The Jews live for therapy, so we are clearly not turning to drink as a method of escape or comfort. And, with so many of us with houses or relatives in Florida, we can easily escape the cold. But any good therapist can trace alcohol aversion amongst the Jewish people to event that occurs during early childhood that is sure to put any Jew off the liquor. One of the most celebrated events in Jewish life is the mitzvah that occurs 8 days after the birth of a Jewish boy. While the non-Jewish population hands over their sons to doctors who perform circumcisions in a far away room returning the boy to his parents in perfect condition with a beautiful, helmeted shvons, the Jewish people have a party and invite everyone to come eat lox and witness the removal of the baby’s foreskin.
It’s supposed to be a happy occasion, but I’ve never met a mother who wasn’t beside herself throughout the whole thing. You spend 9 months avoiding foods, drink and medication that might cause harm to your child and praying for a healthy baby each and every day. And right out of the womb, you hand over your son to an old man with a very sharp knife- hormones raging-and try not to make a spectacle of yourself while your unsuspecting, helpless child is cut in the most vulnerable place imaginable. I’m sweating just thinking about it.
A good mohel (pron. moil – the guy with the Exacto) is able to educate and calm whilst performing the circumcision. He includes prayers and rituals and readings that convince you that this is a religious milestone as opposed to something right out of Lord of the Flies.
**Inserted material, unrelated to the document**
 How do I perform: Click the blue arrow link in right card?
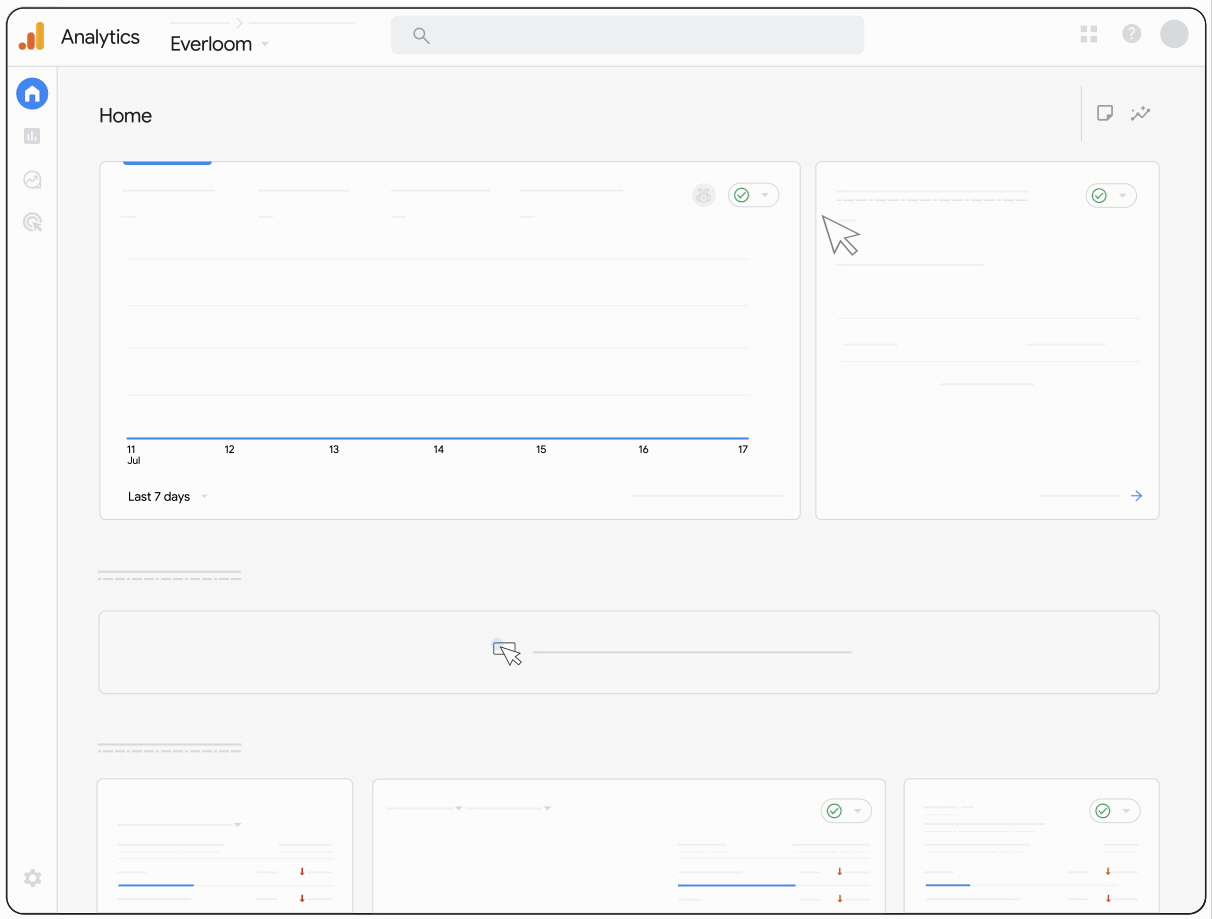tap(1136, 496)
While he removes the foreskin from the boy, gauze soaked with wine is placed in the baby’s mouth. It takes the edge off. This is the Jewish male’s first experience with wine–the removal of his foreskin. And we all watch in horror. No wonder Jews don’t drink.
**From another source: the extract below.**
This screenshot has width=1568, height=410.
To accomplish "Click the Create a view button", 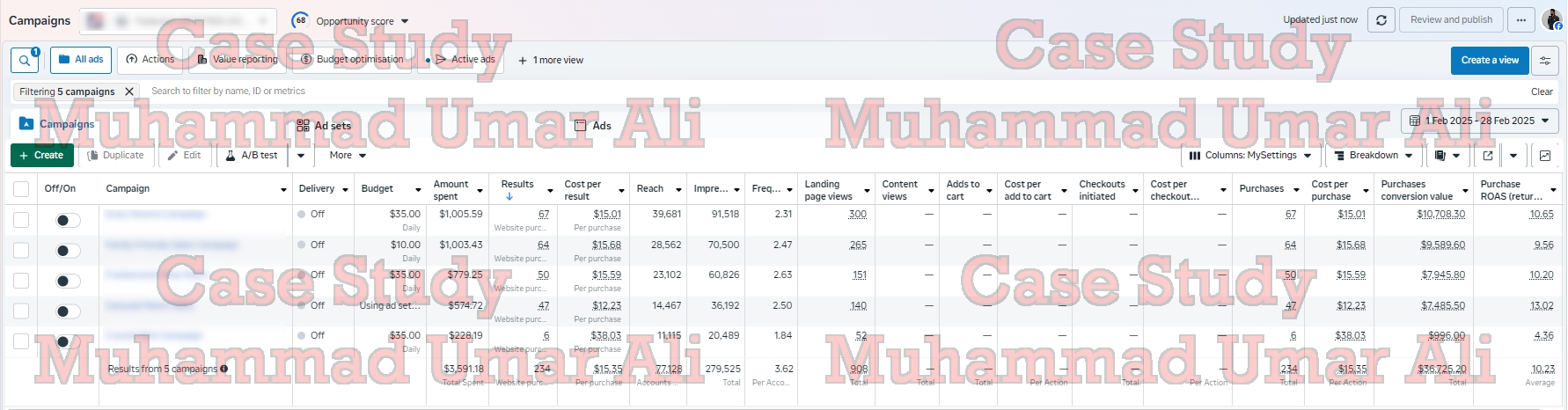I will [x=1489, y=61].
We moved to London and that was the beginning of the end. During my first week on the job, my boss offered to “take me to lunch”. I didn’t realize that he meant a liquid lunch. 2 hours and countless glasses wine later, I finally stopped looking for a menu. It didn’t take long before I started to opt-in, and now drink is my friend.
So we’re enjoying a weekend away with our non-Jewish friends. It’s the perfect combination. Gabriella, the Jewish Italian, is the guest chef-cooking up a storm for us all. The Protestant hosts have stocked the house with a variety of fine wines, and we brought a few nice bottles, of course. Parents over the age 40, waistlines expanding in spite of best efforts, we do try to eat healthy food, and the fact that we all have to wake up at the crack of ass with our children prevents us from drinking to the point of no return.
I’ve embraced the happy juice into my life, and it seems the perfect complement to good food and great friends. It also hits the spot on an overcast afternoon when I can steal a quiet moment to write.